В СССР «тему» отработали на все сто, заявив, что всё это «грязные и глупые инсинуации». И что ни о каких «древних учителях» в Советском Союзе никто и слыхом не слыхивал. А все победы советских спортсменов – результат воли, таланта и упорства обычных советских людей, с энтузиазмом строящих прекрасную страну будущего… Но, с другой стороны, СССР совершенно не против совместных исследований любых археологических объектов на территории Советского Союза и готов предоставить международным исследователям доступ ко всем интересующим данных исследователей местам. В том случае, конечно, если это не затрагивает государственные интересы страны и не станет слишком уж большим обременением для советской экономики, в пятилетних планах которой, увы, не предусмотрено финансирование «всякой мистической чепухи». Да и вообще, международному сообществу следовало бы обратить больше внимания на куда более серьёзные события, типа того же военного путча в Испании, который грозит ввергнуть эту страну в затяжную гражданскую войну, а Европу – в новую мировую.

Все «заинтересованные лица» намёк прекрасно поняли и, довольно быстро сорганизовавшись, выкатили СССР весьма заманчивые предложения, в результате которых СССР удалось обзавестись лицензиями на производство новейших летающих лодок Consolidated PBY Catalina и пассажирского Douglas DC-3. Причём исключительно за счёт «помощи искренних друзей Советского Союза». А также о-о-очень льготный кредит на реконструкцию парочки авиационных заводов, на которых как раз и планировалось развернуть производство этих самолётов. Этому лично поспособствовал Генри Уоллес, сумевший, во-первых, убедить эти самые «заинтересованные лица», что без надёжного транспортного сообщения, которое и должны были обеспечить эти самолёты, эффективной работы в столь отдалённых местах ждать бессмысленно, и во-вторых, продавить эту сделку в конгрессе, который заинтересовался подробностями продажи на сторону лицензий на новейшие самолёты[97], заявив, что это очень хорошая сделка и для США, которые за счёт неё обеспечат большую загрузку своих промышленных мощностей. То есть, конечно, лучше бы не строить заводы, а просто продать самолёты, но Советы такие упрямые… Что же касается передачи технологий – так это же чисто гражданские образцы! То есть их продажа никакой опасности для США не несёт.

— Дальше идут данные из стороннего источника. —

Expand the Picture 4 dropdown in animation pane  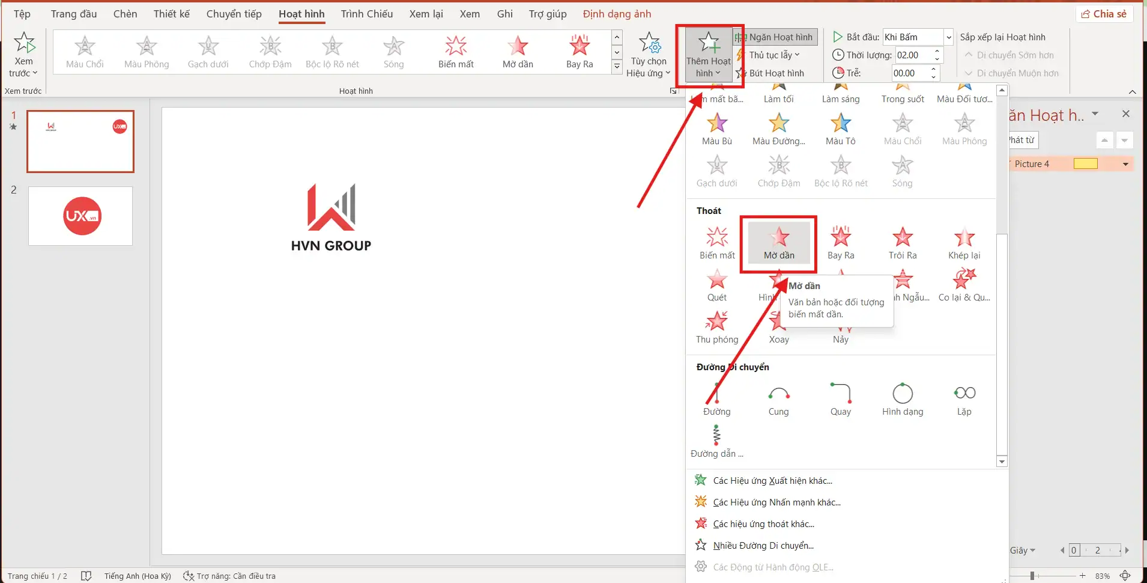1125,163
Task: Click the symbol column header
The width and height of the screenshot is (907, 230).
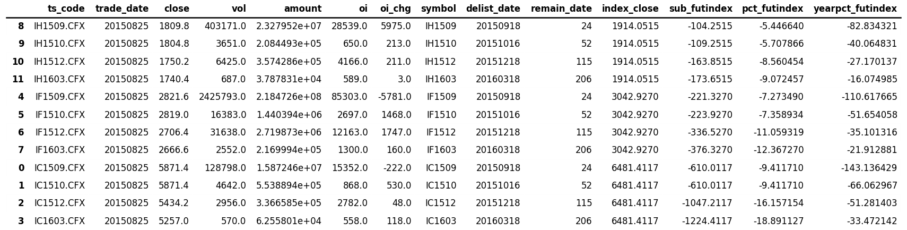Action: coord(438,8)
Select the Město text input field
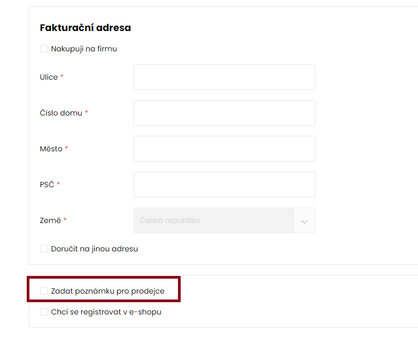The width and height of the screenshot is (418, 338). 225,149
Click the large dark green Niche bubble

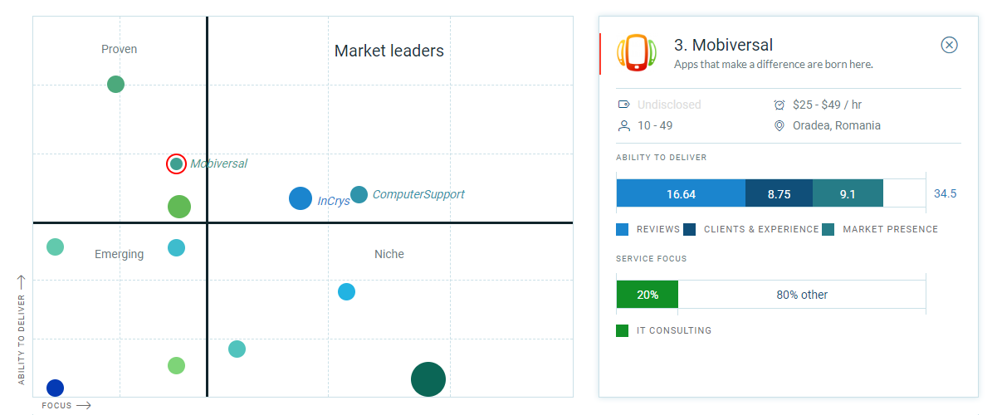coord(428,379)
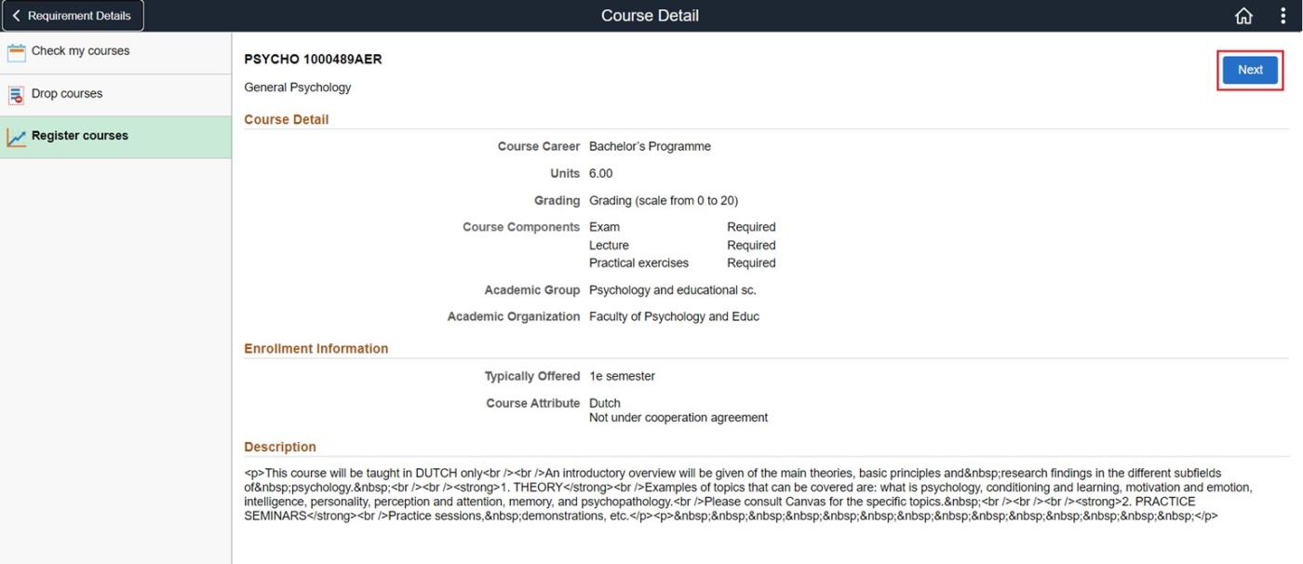Click the Bachelor's Programme career value
1303x564 pixels.
tap(650, 145)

Так что итогов летней экспедиции тридцать седьмого года мир ждал с огромным нетерпением. И они никого не разочаровали. Если большинство серьёзных учёных, входивших в эту экспедицию, по возвращении на все вопросы корреспондентов что-то мямлили насчёт того, что исследования ещё не закончены и, более того, по многим параметрам даже ещё и не начаты, потому что собранные материалы только-только доставлены в лаборатории, то персонажи из числа теософов, астрологов и иных всяческих «адептов древнего знания», которых в составе экспедиции было до хрена и больше, вернулись категорически убеждёнными в том, что они обнаружили именно следы древней цивилизации. Причём как бы даже созданной не людьми, а кем-то вроде титанов. Иначе как эти самые «древние» ворочали подобные огромные камни. А главное, зачем было возводить стены столь исполинских размеров? Для людей-то, мол, хватило бы и чего поменьше… Газеты, подогревая разра-зившуюся истерию, наперебой публиковали одну за другой нечёткие, но очень впечатляющие фотографии огромных мегалитов, на фоне которых всякие Стоунхенджи выглядели забавами детей в песочнице, радиостанции просто оккупировали толпы всяческих «экспертов», а в «высших кругах» снова стали модными разнообразные «духовные учителя» и «тайные мессии»… Так что к Рождеству тридцать седьмого в Базеле было объявлено об учреждении «Академии изучения древнего наследия», которая должна была разместиться как можно ближе к объектам своих исследований, и возглавить ее международный попечительский фонд, в который вошли весьма представительные персоны, часть из которых носила столь известные в широких кругах фамилии, как Ротшильд, Морган и Рокфеллер, предложили именно фон Зеботендорфу. Причём подобное столь пафосное название предложил сам фон Зеботендорф, изрядно потроллив этим своих бывших «соратников» из пресловутого «Аненербе».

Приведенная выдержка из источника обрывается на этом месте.